Permanent Representative of Turkmenistan to the United Nations
- Incumbent
- Assumed office January 1994
- President: Saparmyrat Nyýazow; Gurbanguly Berdimuhamedow;

Ambassador of Turkmenistan to Cuba
- Incumbent
- Assumed office 30 July 2008
- President: Gurbanguly Berdimuhamedow

Ambassador to Brazil
- Incumbent
- Assumed office 31 July 2011
- President: Gurbanguly Berdimuhamedow

Ambassador to Venezuela
- Incumbent
- Assumed office 4 November 2013
- President: Gurbanguly Berdimuhamedow

Personal details
- Born: Aksoltan Töräýewna Ataýewa 6 November 1944 (age 81) Ashkhabad, Turkmen SSR, Soviet Union
- Education: Turkmen State Medical University
- Awards: Hero of Turkmenistan (2019)

= Aksoltan Ataýewa =

Turkmen diplomat and politician (born 1944)

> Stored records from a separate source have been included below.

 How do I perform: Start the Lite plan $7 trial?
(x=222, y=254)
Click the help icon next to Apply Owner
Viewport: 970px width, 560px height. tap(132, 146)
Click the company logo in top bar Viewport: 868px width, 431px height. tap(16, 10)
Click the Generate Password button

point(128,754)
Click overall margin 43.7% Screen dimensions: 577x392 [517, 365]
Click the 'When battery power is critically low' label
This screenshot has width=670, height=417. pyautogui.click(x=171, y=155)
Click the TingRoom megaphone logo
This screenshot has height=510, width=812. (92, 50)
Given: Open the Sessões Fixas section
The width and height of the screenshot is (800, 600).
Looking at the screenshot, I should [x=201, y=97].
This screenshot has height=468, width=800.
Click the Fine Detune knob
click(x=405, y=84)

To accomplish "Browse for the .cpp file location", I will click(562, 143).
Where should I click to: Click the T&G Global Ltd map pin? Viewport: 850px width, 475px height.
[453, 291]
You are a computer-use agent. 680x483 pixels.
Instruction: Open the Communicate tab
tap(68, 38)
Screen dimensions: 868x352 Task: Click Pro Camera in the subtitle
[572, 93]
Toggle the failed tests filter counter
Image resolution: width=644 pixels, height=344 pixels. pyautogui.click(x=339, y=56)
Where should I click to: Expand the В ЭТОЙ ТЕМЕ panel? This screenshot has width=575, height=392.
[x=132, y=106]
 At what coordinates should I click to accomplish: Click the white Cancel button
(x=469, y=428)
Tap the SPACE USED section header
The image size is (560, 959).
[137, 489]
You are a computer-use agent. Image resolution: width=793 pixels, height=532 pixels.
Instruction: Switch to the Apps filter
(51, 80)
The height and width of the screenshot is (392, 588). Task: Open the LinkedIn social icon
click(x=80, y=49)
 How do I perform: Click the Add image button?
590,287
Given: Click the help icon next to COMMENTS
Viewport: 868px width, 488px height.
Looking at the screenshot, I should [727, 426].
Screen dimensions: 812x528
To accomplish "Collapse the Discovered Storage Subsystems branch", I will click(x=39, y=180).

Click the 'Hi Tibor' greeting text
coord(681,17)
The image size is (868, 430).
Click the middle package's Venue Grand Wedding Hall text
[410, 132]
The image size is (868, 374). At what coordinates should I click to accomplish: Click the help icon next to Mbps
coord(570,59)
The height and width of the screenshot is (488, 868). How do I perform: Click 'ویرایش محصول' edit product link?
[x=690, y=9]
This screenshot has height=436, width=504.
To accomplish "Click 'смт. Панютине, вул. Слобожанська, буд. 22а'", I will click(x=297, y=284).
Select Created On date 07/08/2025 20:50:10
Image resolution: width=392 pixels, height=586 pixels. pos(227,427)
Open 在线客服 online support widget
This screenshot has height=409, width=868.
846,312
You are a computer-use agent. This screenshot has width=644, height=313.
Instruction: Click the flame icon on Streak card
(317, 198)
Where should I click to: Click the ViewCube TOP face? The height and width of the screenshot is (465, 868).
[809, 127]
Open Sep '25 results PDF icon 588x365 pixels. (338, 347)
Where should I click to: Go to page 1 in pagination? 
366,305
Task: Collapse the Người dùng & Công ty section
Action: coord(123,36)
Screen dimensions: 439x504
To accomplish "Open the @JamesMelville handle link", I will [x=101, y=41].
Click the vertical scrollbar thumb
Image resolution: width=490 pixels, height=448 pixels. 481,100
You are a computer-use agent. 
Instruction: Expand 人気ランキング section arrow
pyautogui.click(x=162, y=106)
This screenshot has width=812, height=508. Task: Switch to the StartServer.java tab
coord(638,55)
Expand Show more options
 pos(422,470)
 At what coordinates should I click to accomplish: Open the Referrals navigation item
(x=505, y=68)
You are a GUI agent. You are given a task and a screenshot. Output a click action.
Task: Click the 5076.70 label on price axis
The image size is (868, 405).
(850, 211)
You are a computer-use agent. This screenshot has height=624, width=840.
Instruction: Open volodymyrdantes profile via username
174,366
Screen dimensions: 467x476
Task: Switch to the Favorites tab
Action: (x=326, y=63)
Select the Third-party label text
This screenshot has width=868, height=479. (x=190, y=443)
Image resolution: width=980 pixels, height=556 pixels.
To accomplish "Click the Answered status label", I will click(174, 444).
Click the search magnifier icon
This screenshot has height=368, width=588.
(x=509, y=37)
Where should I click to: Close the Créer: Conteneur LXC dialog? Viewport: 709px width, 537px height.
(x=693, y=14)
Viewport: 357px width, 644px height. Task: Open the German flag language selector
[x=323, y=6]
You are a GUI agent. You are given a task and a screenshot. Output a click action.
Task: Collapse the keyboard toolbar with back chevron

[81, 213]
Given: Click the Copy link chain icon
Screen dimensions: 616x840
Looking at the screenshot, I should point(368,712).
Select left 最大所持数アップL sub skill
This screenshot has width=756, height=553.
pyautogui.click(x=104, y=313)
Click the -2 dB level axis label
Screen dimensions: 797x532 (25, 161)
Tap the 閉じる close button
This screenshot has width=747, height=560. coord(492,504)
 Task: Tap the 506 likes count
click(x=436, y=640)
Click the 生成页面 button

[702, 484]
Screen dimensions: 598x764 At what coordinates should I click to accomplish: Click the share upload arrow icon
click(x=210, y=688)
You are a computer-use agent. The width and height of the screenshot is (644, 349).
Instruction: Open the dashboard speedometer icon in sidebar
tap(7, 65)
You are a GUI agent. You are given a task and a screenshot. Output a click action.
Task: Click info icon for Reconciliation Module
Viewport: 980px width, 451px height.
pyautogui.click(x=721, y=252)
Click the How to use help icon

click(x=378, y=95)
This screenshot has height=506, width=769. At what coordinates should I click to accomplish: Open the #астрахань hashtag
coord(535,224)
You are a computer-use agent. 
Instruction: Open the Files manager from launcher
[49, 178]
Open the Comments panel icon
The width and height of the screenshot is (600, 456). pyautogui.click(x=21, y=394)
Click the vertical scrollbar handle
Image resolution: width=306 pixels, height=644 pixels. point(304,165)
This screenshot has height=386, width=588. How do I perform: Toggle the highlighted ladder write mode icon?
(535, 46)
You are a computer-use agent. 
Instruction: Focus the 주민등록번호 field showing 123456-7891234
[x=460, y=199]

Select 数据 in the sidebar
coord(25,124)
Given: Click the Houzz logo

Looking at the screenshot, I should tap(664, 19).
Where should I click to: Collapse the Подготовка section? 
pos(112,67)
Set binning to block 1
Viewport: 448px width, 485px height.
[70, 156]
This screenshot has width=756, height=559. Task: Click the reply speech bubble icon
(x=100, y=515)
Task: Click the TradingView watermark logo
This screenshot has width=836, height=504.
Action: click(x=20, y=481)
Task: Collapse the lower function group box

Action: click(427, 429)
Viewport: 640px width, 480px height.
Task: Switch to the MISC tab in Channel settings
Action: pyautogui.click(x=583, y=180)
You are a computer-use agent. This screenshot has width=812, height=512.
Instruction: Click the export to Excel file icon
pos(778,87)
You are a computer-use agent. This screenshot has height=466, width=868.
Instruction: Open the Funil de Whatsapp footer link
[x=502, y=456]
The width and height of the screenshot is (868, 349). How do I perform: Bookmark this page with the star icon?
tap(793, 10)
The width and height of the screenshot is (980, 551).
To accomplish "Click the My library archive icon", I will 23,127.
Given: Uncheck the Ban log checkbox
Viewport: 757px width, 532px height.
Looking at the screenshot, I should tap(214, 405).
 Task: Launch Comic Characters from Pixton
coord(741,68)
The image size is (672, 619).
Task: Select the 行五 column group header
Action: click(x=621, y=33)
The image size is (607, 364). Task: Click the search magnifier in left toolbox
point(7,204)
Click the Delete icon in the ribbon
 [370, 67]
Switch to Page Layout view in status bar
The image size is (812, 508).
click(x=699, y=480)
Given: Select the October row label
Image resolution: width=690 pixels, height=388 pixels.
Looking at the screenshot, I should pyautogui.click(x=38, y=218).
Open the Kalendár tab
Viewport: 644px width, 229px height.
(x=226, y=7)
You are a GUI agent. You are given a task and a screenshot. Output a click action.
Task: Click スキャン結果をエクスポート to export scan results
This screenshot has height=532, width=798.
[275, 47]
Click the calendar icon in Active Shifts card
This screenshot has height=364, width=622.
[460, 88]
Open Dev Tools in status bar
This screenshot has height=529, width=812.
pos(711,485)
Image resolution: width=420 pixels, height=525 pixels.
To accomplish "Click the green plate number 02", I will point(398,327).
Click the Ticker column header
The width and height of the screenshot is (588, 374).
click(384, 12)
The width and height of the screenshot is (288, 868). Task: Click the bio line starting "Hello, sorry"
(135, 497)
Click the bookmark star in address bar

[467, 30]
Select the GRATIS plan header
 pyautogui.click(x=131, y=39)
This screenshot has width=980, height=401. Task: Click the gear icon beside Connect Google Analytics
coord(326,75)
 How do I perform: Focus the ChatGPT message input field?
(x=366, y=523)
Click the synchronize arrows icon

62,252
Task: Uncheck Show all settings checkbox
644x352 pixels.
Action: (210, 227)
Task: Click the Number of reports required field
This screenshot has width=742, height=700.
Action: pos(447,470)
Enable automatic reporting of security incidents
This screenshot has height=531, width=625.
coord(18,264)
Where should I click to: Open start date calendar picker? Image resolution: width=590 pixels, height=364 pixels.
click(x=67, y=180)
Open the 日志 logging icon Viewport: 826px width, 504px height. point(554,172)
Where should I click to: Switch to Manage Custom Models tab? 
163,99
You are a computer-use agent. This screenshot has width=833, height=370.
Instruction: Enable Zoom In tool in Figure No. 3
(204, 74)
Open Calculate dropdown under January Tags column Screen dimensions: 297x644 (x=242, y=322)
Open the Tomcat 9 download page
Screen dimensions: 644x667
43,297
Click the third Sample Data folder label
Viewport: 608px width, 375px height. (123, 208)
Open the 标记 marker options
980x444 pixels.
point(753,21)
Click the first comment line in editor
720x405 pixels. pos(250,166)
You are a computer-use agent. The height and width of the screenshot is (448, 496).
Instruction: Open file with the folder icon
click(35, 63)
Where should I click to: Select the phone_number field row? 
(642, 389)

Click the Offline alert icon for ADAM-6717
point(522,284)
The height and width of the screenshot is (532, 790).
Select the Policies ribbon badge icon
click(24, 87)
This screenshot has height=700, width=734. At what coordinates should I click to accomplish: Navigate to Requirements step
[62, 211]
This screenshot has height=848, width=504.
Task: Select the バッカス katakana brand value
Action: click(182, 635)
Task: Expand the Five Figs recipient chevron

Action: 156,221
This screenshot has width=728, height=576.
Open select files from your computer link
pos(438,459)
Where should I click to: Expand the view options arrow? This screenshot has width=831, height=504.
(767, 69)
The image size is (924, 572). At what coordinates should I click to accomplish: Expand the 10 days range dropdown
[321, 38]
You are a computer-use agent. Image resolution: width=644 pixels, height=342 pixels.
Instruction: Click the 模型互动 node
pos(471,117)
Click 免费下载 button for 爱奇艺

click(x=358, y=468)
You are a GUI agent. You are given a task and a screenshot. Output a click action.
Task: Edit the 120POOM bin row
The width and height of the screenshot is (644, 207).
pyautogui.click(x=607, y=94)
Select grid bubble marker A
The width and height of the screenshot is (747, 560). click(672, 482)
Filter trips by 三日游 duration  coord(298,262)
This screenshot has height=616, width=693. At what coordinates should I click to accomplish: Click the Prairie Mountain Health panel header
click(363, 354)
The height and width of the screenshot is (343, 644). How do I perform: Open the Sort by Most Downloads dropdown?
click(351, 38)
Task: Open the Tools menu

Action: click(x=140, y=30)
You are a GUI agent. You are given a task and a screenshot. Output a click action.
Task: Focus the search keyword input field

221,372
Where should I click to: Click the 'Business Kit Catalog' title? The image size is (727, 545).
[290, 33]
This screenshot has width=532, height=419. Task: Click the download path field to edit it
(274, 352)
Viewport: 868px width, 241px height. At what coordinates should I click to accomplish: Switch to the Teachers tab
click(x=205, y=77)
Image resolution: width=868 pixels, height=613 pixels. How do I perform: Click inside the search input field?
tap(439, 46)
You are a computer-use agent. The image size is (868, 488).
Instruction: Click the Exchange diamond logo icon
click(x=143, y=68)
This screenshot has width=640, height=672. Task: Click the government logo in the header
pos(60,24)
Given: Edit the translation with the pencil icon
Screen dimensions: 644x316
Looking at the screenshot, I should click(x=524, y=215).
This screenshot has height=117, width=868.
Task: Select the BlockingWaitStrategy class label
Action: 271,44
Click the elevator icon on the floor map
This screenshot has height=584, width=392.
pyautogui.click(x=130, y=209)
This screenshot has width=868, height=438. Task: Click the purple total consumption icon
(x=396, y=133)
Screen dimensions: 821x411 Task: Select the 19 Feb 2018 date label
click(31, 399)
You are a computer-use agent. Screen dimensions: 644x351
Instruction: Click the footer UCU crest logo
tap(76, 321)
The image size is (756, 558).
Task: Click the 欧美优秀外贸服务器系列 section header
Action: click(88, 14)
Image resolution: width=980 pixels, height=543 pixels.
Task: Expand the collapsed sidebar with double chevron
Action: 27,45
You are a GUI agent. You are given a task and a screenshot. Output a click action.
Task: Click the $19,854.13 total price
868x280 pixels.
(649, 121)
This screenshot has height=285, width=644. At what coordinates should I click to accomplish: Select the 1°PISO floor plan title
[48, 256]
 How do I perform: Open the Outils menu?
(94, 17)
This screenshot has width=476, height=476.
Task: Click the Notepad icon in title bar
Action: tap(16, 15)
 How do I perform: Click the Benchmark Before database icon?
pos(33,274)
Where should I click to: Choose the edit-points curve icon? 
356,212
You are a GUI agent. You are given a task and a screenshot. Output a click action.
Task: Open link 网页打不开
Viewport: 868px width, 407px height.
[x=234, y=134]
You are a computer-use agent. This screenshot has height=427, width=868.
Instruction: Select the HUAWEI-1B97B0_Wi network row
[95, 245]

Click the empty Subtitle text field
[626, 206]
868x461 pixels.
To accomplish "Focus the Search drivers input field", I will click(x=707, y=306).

Aksoltan Töräýewna Ataýewa (born 6 November 1944) is a Turkmen politician who has served as the permanent representative of Turkmenistan to the United Nations since 23 February 1995. As of 2019, she is the most senior permanent representative from any nation currently serving, having held office for over 25 years. In 2019, she was named a Hero of Turkmenistan.

== Biography ==
In 1968, she graduated from the Turkmen State Medical Institute with the degree Candidate of Medical Sciences.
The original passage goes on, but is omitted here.